Un événement de son parcours créatif a eu, à cet égard, un effet décisif : sa rencontre en 1992 avec l’Inde profonde, plus précisément aux environs de Mathura dans l’Uttar Pradesh, à l’occasion de la Holi. Fête traditionnelle du printemps et de l’amour, célébrée chaque année sous le signe de Krishna au moment de la pleine lune d’équinoxe, la Holi mobilise des foules, plusieurs jours, plusieurs nuits durant, dans un climat de folle effervescence rituelle, stimulant toutes les ardeurs vitales de la communauté. « La Holi, écrivait Mircea Eliade qui vécut longtemps en Inde, a gardé jusqu’à une époque récente tous les attributs d’une orgie collective, déchaînée pour exacerber et porter au maximum les forces de reproduction et de création de la nature entière. Toute décence est oubliée, parce qu’il s’agit là d’une chose bien plus sérieuse que le respect des normes et des coutumes : il s’agit d’assurer la vie dans sa continuité. » Avec toujours cet effet–paradoxe : c’est dans les grandes décharges d’énergie vitale que l’esprit se recharge de sens et de vitalité.
Si l’ampleur et la frénésie des débridements charnels auxquels donnait lieu dans le passé la célébration de la Holi sont aujourd’hui plus symboliques que réels, l’éclat orgiastique y est toujours intensément perceptible. Au plein feu de ce sacre du printemps et de l’amour, la multitude des célébrants s’asperge d’eau teintée de fleurs rouges d’Ashoka, la couleur du sang qui flue dans nos artères, irrigue notre chair, symbole de la force du vivant dont nous ne sommes que des corps de passage. Rouge est aussi la couleur fusionnelle de l’appel des sens, de cette attraction physique des corps que, le temps de la fête, l’explosion de ferveur générale libère des interdits et contraintes de l’ordinaire des jours.

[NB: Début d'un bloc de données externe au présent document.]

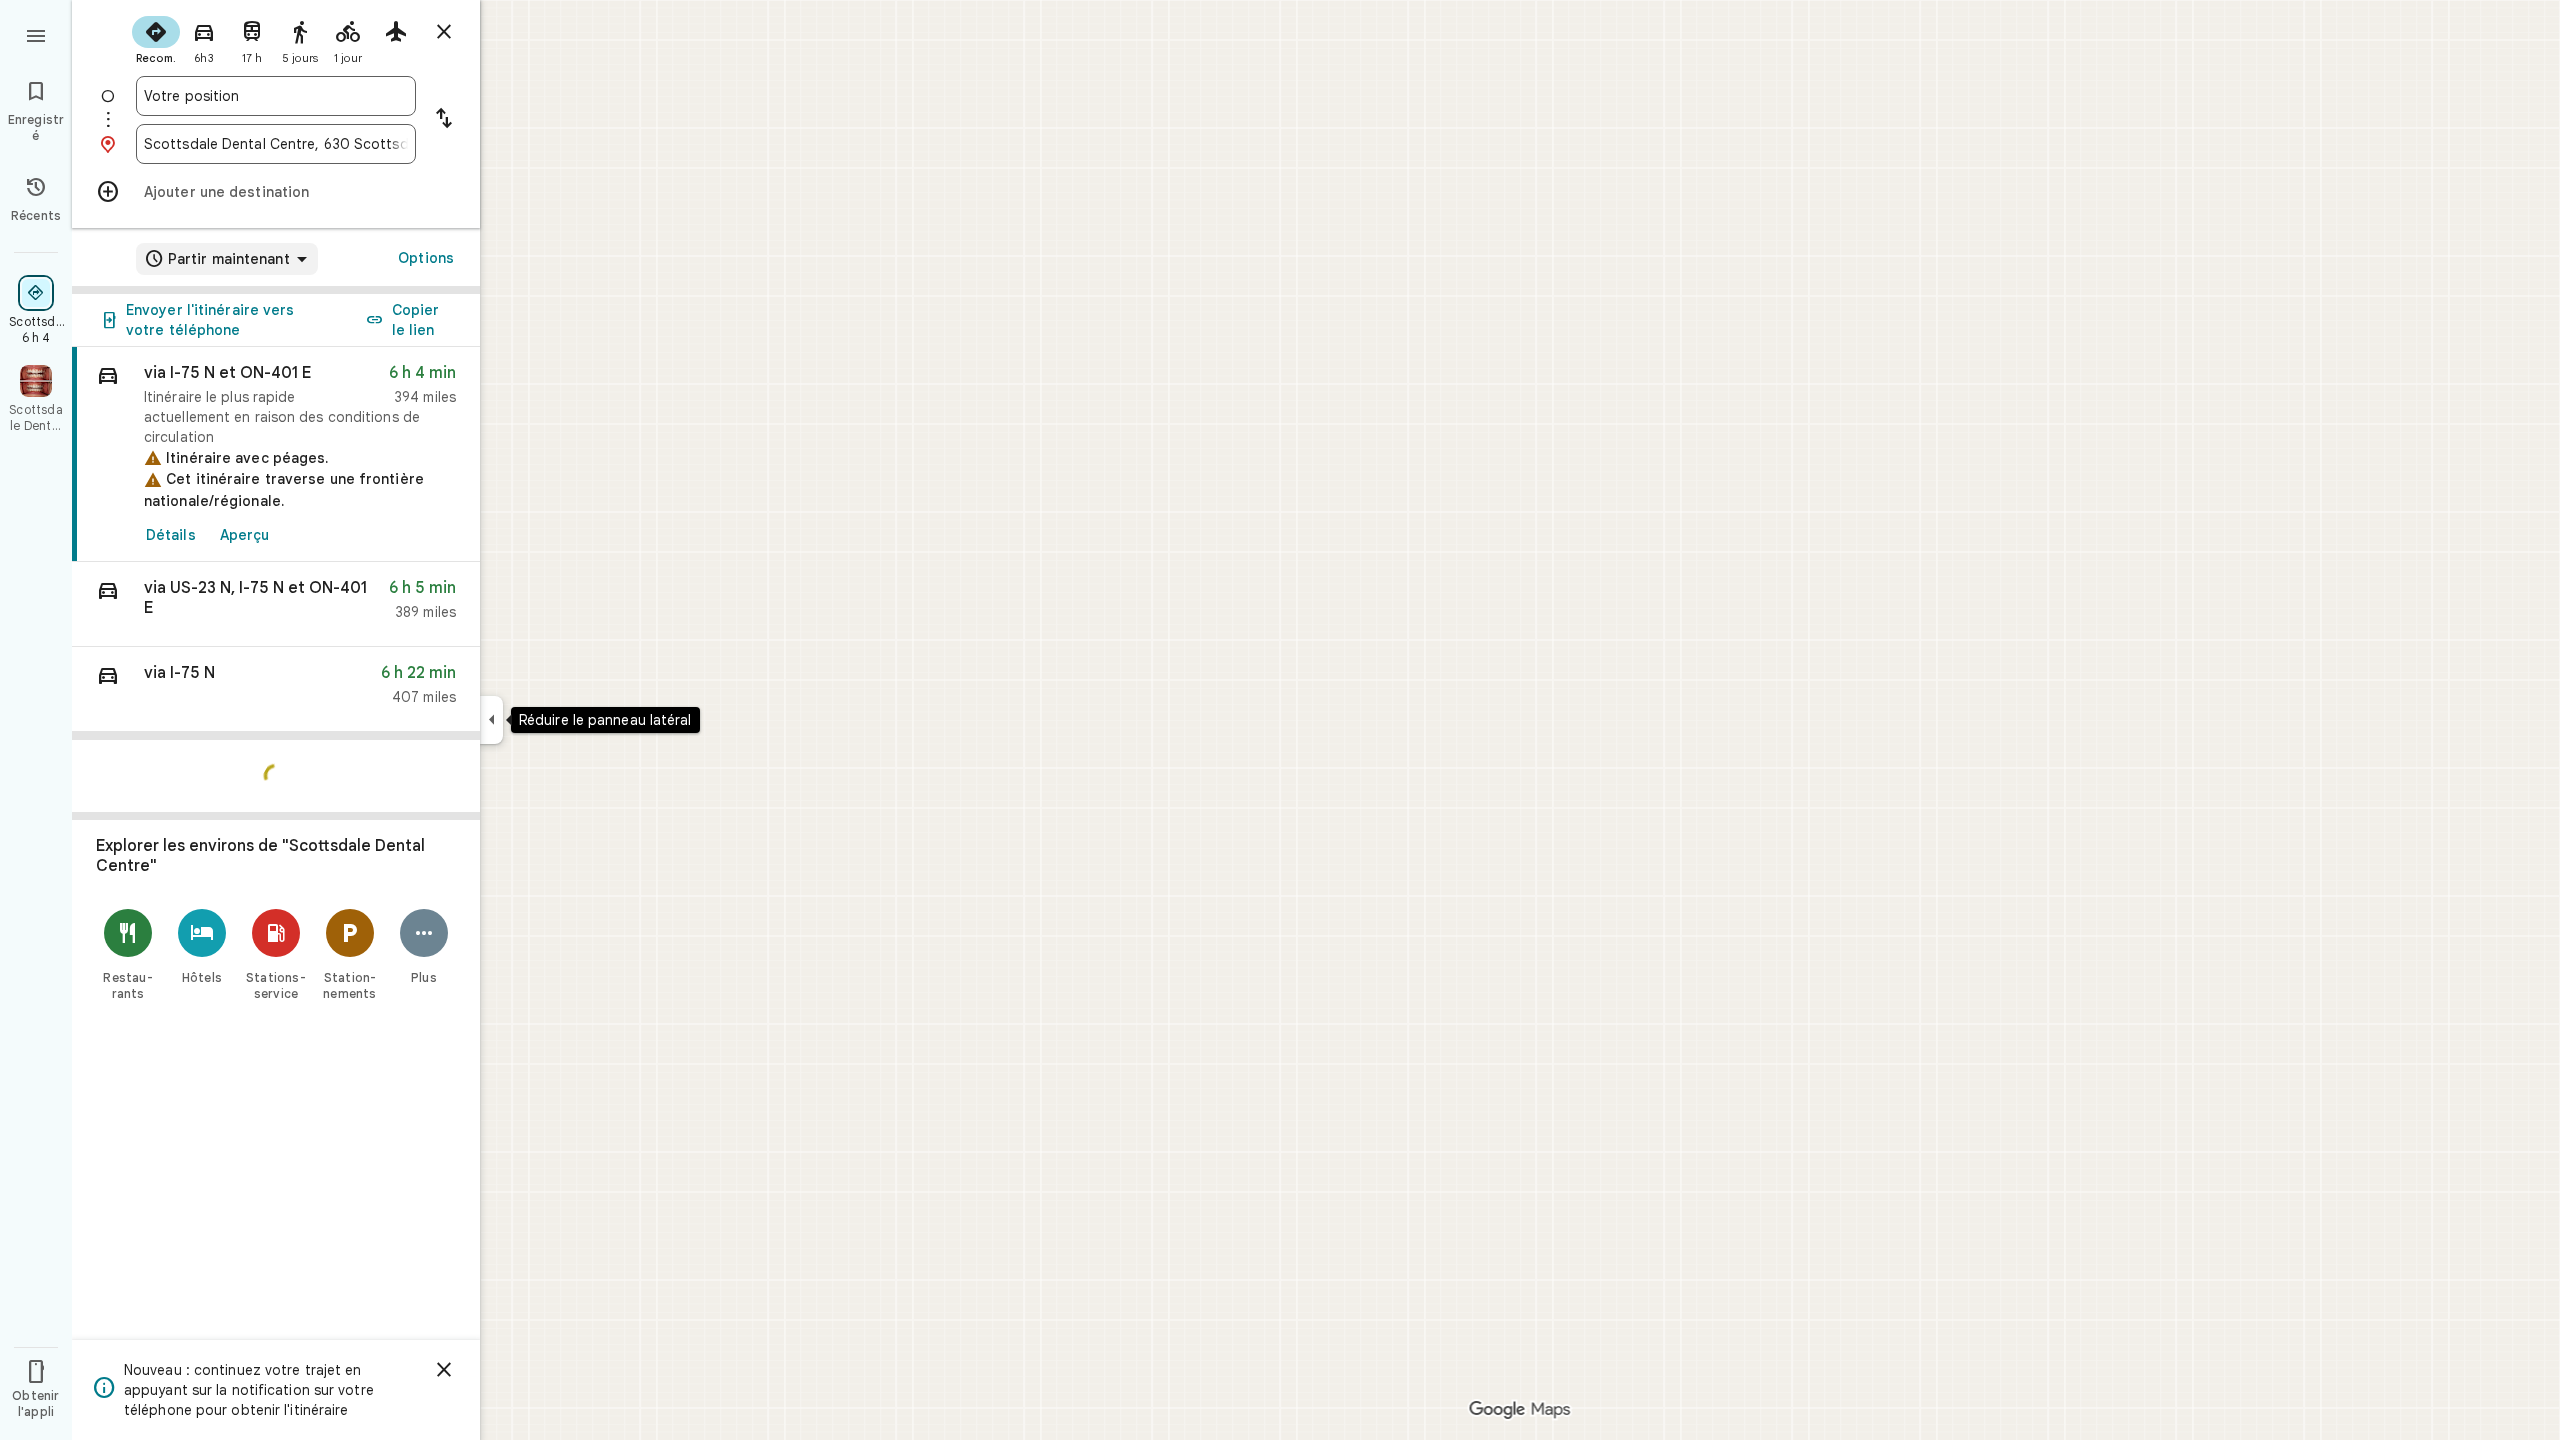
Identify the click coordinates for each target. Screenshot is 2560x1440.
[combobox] (276, 96)
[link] (276, 454)
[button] (276, 604)
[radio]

À l’époque où Xavier Zimbardo revint de l’Uttar Pradesh porteur de sa fabuleuse suite d’images de la Holi, il me raconta comment, immergé pendant des jours et des nuits dans la débordante euphorie de toute une population d’hommes et de femmes en liesse célébrant la plus ardente de leur fête votive, il avait vécu, là-bas, une expérience d’une bouleversante et indicible intensité, quelque chose comme une initiation, un rite de passage dont il voulait que sa pellicule soit le révélateur. Il perdit dans l’aventure quelques kilos et une partie de son matériel mais y gagna une bonne part de ce qui constitue l’essence même de son pouvoir de créateur d’images.
Ce pouvoir singulier et quasiment alchimique de naviguer de l’en deçà à l’au-delà de l’image perçue, de se jouer du réel comme d’une illusion ou inversement, de torturer le négatif pour sanctifier le positif, d’inscrire l’invisible dans le cadre du visible se retrouve, d’une manière ou d’une autre dans l’impressionnant florilège de sujets ou d’objets qui motivent ses prises de vue. On pourrait presque dire ses prises de vie, tant la photo est pour lui le moyen par excellence d’affirmer son insatiable appétit d’être et de devenir.
Revenu plusieurs fois en Inde, ces derniers temps, comme on va en pèlerinage, Xavier Zimbardo en a rapporté de nouvelles images captées au fil de ses éblouissements, composant comme une suite et un accompagnement mélodique de ses premières visions de la Holi. Dans ces images aux tonalités flamboyantes, chacun pourra reconnaître ce génie des apparitions qui transparaît dans toutes les œuvres photographiques de Xavier Zimbardo.